Whitley’s review of A Cinderella Christmas by Holly Kingston
Lucy Tilley dreams of a career in show business. But this isn’t quite what she had in mind…
This year’s Cinderella pantomime is the hottest production in town. What’s more, Lucy is starring alongside Ryan Aspall: famous TV actor, sex symbol and potential love of her entire life. One teeny problem – Lucy is tripping the light fantastic as… the back end of the comedy cow. Surely nothing kills a flirty moment quite like wearing a massive set of udders?
At least she has the support of glamorous (if potentially flammable) Charmaine; a reality star diva of a Cinderella, who Lucy is completely fascinated by. But behind the fame and beauty, Charmaine is not all she seems.

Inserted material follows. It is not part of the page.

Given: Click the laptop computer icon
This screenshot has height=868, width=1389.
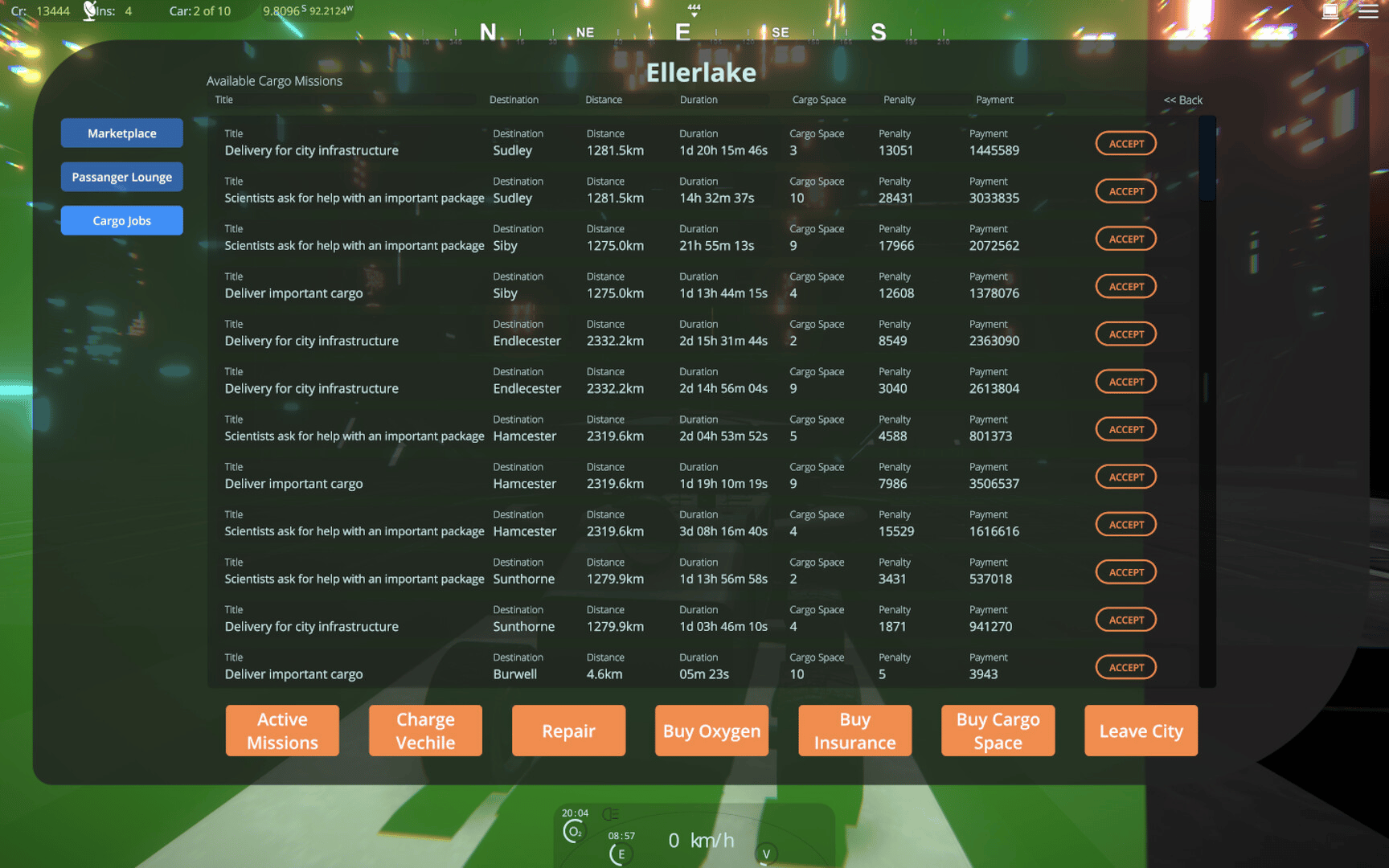Looking at the screenshot, I should click(x=1330, y=11).
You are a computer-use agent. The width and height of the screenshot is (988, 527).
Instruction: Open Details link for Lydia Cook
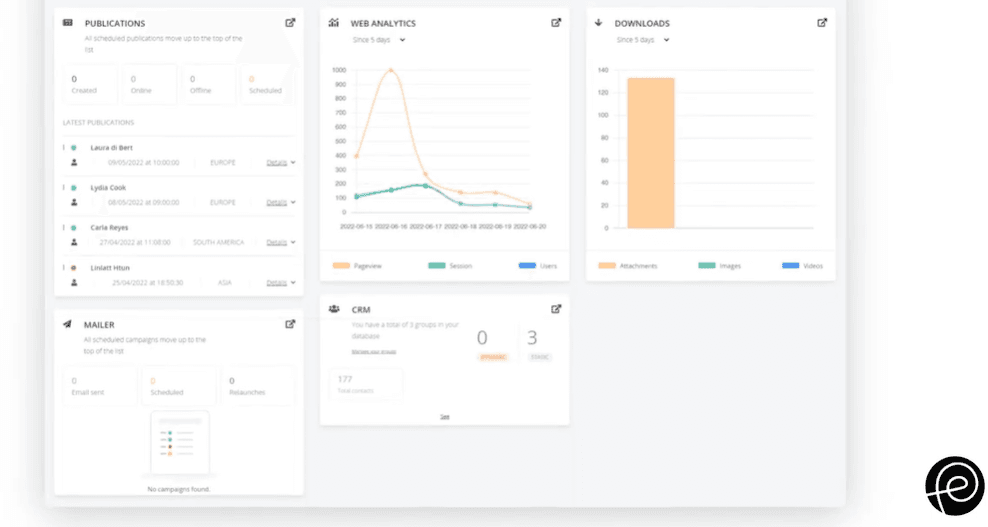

With more drama off the stage than on it, and everyone wanting to be star of the show, will Lucy find the confidence to make it out of the cow suit and into the spotlight this Christmas?
This book had nothing to do with Cinderella. 🙁 Technically speaking, the play going on in the background was Cinderella, but we never got to see the play or have it influence the book in any way. If they’d been doing a production of Pinocchio, everything would have gone on just the same. It’s sort of a minor point, but since I got into this book on the promise of a rags-to-riches theme, I felt let down.
But on to the actual book. Can’t say I was much of a fan. Lucy was far too much of a doormat for my tastes, and her narration read as juvenile. I would have pegged her as a teenager instead of 26 year-old if the text hadn’t told me otherwise. The majority of the plot was just “Lucy refuses to do stuff because she’s a doormat” and frankly I prefer my drama to be of the doing over the not-doing sort. I found the entire thing rather tedious, especially since theaters should have much more drama going on. In fact, we didn’t get much payoff for the fact that this was a pantomime. Very few details about the production or the company, almost no sense of the background characters or atmosphere.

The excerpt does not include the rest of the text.